With hindsight being 20/20 it seems now Julie and I were never really a match. Sure we were attracted to each other, had some similar interests and a level of respect for each other that made us seem from the outside looking in like a couple that had as good a shot as any of making it. I honestly wasn’t looking to get married, I was happy enough as a bachelor but when we started dating it all seemed to go at an accelerated pace. I was restless to make a change in life and to relocate, and Julie said she would go with me but only if we were married. Basically an ultimatum which I should have taken as a sign, but we were young and in love and I was sure we could overcome any obstacles our differences might bring.
An ultimatum followed by contrition followed by resentment started to become a pattern in our married life. An artful dance of manipulation, conflict, retreat, passive aggressive action, chase, and run. We took turns leading the dance but Julie was typically more confrontational while I tended to be the peace maker. Julie is also quite extroverted while I was the polar opposite, very introverted. I was taught growing up that opinions, conversations, and actions within our relationship and household weren’t anybody else’s business, Julie is more the type that likes to share anything and everything, she will tell you herself that she doesn’t often have a private thought, that her life is “out there” for public consumption. Neither introvert nor extrovert is necessarily wrong, just very different. Sadly I determined the only way to keep information private from the public was to withhold it from my own wife.
Years of what I felt were embarrassing encounters and built up resentments caused me to withdraw, I buried myself in work, home improvements, hobbies, activities and raising my boys. I bristled at the thought of social events. As Julie’s need for social activities increased and she started to spend more evenings away from me and the boys a whole new set resentments began to emerge. It was a challenge to be with her but I didn’t want her to be away from our home either. I had resigned myself to living in a dull marriage where the best I could hope for was to be able to defuse conflicts between us and insulate the children from her increasingly combative nature at home.

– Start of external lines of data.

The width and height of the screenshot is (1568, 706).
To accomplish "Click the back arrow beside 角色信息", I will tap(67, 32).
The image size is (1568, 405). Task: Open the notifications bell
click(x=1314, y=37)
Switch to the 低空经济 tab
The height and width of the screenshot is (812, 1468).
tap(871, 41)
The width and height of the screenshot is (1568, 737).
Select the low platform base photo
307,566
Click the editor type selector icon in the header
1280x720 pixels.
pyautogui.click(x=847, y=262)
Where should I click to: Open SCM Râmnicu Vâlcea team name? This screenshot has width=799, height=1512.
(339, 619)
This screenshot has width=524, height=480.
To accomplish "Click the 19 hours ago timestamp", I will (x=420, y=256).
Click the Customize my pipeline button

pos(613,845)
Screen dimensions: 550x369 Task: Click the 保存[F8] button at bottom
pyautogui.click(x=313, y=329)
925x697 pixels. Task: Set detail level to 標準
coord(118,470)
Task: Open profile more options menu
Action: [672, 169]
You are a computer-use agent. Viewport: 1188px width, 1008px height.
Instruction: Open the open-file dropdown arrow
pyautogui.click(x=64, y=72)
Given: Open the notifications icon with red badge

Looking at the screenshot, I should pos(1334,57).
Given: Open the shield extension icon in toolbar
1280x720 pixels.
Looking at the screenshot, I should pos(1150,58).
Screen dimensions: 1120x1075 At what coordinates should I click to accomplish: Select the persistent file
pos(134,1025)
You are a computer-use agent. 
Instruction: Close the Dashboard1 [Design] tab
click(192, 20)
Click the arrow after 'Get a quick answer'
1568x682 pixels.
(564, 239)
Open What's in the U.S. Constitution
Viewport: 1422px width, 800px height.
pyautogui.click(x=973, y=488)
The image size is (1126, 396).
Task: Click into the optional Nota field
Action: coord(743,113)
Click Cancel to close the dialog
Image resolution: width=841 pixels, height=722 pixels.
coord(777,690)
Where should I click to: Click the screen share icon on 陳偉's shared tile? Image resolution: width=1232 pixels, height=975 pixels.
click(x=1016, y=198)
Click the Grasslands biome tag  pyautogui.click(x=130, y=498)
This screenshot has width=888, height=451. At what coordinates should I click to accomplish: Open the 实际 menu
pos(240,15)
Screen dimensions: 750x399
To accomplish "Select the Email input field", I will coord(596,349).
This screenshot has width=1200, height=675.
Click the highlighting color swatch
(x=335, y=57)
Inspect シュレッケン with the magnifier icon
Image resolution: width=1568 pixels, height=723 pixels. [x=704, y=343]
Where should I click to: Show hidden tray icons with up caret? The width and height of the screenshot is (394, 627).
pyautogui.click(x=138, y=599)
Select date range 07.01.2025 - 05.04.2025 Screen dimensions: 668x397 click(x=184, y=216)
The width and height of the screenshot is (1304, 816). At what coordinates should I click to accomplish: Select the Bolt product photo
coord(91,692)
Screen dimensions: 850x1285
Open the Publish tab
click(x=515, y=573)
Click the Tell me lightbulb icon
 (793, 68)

I was resistant to seeking outside help. To me it just seemed like another avenue to allow our personal life to be aired. The only thing I knew for sure was that I loved my boys, more than anything, and they loved me. I knew it was my duty to raise them as best I knew how to become functional adults. I knew that no matter what, they deserved to grow and live in an environment where they would know they were loved and cared for. What I didn’t know was that that environment would ultimately become multiple environments.
I did not choose divorce and, even with our struggles, I did not want divorce. I grieved less for the loss of my wife than for the loss of the family, I grieved for the loss of our plans, I grieved for the loss the boys would feel coming from a broken home. Their lives would never be the same. I would not go so far as to say they are better for it our divorce. I will say, however, that by keeping the focus on them and by each of us swallowing our pride (difficult as it has been at times), we have thus far been able to create relationships all around that are far more functional than many I have seen. The thing I know for sure is our sons know every day that they are loved and cared for.